Stored items

------------

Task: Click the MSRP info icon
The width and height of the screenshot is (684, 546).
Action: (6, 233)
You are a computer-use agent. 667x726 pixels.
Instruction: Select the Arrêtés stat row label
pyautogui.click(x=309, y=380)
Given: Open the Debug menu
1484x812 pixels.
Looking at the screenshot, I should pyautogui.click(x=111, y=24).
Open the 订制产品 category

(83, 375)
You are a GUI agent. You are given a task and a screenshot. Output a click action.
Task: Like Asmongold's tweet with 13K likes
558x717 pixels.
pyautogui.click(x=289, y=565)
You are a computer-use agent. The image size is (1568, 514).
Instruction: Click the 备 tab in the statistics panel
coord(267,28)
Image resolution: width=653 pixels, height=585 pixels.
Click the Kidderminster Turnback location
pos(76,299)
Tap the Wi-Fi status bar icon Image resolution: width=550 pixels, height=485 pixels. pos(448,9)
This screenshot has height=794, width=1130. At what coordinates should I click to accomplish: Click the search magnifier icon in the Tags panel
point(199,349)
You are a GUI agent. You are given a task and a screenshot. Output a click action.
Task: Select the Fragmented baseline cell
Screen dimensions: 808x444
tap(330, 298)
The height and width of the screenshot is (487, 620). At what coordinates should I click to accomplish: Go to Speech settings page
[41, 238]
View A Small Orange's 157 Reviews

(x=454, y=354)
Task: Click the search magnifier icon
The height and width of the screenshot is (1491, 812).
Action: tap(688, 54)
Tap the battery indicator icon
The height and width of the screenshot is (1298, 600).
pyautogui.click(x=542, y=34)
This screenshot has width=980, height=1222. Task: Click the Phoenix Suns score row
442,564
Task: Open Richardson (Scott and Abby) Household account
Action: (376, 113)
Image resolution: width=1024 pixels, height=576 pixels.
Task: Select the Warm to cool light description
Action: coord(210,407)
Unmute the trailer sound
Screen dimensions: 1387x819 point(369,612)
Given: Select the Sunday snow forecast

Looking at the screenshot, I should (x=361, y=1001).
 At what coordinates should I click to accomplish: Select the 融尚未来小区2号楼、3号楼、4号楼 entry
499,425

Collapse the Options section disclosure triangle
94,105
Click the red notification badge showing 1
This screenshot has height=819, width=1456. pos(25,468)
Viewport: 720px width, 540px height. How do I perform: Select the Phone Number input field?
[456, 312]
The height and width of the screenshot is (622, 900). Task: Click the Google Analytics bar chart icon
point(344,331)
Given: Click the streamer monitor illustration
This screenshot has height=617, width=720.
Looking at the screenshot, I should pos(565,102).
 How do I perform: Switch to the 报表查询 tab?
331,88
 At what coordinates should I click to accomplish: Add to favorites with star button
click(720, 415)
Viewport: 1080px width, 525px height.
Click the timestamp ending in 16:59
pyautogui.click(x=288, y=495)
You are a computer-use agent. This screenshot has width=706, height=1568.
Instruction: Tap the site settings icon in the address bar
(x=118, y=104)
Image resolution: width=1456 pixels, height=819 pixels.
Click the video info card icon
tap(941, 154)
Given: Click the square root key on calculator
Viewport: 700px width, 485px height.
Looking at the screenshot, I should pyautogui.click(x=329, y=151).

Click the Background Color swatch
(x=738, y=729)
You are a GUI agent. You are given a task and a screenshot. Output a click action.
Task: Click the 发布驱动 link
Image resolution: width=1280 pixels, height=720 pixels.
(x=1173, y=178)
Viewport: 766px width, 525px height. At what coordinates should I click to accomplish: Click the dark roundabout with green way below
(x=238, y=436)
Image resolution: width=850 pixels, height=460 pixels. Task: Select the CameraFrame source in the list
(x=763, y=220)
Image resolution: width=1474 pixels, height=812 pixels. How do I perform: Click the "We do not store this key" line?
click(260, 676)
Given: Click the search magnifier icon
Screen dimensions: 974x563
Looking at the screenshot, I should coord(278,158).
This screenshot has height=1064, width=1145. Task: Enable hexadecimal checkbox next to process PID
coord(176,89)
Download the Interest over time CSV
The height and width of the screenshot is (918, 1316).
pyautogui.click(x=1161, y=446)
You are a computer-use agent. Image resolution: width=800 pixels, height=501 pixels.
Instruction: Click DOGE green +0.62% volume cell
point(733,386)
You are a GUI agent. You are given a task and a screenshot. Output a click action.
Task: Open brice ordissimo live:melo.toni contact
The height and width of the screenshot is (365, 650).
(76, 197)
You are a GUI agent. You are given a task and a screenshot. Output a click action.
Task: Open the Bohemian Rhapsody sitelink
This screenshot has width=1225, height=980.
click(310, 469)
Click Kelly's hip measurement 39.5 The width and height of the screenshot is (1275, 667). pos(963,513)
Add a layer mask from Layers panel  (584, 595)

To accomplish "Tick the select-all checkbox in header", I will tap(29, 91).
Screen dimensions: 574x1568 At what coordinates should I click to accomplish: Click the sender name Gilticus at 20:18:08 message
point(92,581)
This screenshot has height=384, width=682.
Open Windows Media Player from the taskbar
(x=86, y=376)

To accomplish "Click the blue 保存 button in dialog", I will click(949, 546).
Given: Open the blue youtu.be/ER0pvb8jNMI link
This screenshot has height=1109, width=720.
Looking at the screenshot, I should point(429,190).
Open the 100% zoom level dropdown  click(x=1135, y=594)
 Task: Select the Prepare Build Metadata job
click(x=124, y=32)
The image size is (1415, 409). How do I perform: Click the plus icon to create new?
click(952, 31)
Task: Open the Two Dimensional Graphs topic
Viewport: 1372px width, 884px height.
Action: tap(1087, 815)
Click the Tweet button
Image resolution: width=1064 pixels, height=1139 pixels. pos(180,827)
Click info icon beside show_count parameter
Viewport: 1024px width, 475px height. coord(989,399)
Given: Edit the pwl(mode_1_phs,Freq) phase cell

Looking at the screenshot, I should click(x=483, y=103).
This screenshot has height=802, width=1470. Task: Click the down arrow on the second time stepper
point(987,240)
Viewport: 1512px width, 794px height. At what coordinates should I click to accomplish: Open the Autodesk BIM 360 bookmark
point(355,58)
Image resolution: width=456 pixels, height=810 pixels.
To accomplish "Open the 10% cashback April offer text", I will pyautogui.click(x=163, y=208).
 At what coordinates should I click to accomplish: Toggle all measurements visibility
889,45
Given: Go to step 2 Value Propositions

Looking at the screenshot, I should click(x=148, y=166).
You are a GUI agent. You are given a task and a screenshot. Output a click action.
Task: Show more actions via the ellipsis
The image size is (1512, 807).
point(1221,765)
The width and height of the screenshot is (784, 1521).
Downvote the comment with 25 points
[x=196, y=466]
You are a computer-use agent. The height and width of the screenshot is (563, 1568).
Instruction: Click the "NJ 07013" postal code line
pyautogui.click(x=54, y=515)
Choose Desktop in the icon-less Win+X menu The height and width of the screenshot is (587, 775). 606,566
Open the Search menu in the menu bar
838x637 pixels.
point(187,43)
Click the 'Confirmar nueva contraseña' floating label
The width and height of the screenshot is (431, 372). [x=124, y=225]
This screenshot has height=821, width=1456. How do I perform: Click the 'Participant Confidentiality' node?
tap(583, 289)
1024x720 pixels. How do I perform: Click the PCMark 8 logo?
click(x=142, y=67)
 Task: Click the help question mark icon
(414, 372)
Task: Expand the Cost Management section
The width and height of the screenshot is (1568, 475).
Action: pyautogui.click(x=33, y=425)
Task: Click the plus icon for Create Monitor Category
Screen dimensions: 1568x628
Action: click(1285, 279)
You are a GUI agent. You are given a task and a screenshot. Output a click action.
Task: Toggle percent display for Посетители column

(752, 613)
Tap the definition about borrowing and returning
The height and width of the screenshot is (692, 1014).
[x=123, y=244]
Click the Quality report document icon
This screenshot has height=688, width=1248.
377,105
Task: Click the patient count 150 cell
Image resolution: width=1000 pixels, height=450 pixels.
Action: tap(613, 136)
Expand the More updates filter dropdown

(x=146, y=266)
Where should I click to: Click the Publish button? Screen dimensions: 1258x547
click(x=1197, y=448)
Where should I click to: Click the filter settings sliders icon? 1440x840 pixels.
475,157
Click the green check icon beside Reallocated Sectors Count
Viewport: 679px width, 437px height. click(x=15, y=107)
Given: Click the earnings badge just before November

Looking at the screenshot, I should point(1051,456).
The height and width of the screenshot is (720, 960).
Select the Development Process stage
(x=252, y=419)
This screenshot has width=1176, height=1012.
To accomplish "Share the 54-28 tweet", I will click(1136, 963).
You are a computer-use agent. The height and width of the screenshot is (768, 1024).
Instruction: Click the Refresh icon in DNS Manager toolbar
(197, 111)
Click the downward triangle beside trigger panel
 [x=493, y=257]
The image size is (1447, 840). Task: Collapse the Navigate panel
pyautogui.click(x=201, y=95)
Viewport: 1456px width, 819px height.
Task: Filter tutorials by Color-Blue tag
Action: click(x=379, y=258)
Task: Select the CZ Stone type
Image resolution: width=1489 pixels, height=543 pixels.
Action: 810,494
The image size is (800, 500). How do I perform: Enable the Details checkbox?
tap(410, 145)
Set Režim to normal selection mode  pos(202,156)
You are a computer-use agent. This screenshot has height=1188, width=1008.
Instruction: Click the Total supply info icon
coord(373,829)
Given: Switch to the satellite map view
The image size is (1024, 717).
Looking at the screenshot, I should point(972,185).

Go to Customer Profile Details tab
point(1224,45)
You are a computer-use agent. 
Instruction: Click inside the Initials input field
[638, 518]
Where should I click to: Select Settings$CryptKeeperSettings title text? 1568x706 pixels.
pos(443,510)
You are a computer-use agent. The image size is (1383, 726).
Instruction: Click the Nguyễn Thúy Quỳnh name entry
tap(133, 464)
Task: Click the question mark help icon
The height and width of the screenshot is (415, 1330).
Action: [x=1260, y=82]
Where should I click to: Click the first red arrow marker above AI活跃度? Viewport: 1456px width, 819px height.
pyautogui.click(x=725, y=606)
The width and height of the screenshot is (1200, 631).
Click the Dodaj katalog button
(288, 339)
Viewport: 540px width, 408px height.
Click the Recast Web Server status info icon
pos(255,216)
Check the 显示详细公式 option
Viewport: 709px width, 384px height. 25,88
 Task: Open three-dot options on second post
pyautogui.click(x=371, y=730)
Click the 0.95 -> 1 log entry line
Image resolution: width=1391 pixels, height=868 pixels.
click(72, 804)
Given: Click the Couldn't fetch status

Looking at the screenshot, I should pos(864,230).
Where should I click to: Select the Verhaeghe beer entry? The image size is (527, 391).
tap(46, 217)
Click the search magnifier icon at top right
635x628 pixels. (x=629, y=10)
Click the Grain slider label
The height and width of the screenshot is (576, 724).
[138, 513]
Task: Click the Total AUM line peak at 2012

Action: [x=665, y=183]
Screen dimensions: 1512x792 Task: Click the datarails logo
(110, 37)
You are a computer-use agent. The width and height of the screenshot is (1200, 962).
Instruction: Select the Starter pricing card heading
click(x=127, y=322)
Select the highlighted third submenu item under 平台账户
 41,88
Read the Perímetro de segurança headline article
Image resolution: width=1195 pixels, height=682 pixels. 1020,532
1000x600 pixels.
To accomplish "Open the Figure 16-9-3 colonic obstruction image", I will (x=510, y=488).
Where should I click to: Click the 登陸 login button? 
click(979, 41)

------------

# WHAT TO PRODUCE
Copy, please, exactly the lines that start at the first line of the data and end at the line containing "Task: Click the search magnifier icon", both kept and no others.

# SOLUTION FOR THIS PROBLEM
Task: Click the MSRP info icon
The width and height of the screenshot is (684, 546).
Action: (6, 233)
You are a computer-use agent. 667x726 pixels.
Instruction: Select the Arrêtés stat row label
pyautogui.click(x=309, y=380)
Given: Open the Debug menu
1484x812 pixels.
Looking at the screenshot, I should pyautogui.click(x=111, y=24).
Open the 订制产品 category

(83, 375)
You are a GUI agent. You are given a task and a screenshot. Output a click action.
Task: Like Asmongold's tweet with 13K likes
558x717 pixels.
pyautogui.click(x=289, y=565)
You are a computer-use agent. The image size is (1568, 514).
Instruction: Click the 备 tab in the statistics panel
coord(267,28)
Image resolution: width=653 pixels, height=585 pixels.
Click the Kidderminster Turnback location
pos(76,299)
Tap the Wi-Fi status bar icon Image resolution: width=550 pixels, height=485 pixels. pos(448,9)
This screenshot has height=794, width=1130. At what coordinates should I click to accomplish: Click the search magnifier icon in the Tags panel
point(199,349)
You are a GUI agent. You are given a task and a screenshot. Output a click action.
Task: Select the Fragmented baseline cell
Screen dimensions: 808x444
tap(330, 298)
The height and width of the screenshot is (487, 620). At what coordinates should I click to accomplish: Go to Speech settings page
[41, 238]
View A Small Orange's 157 Reviews

(x=454, y=354)
Task: Click the search magnifier icon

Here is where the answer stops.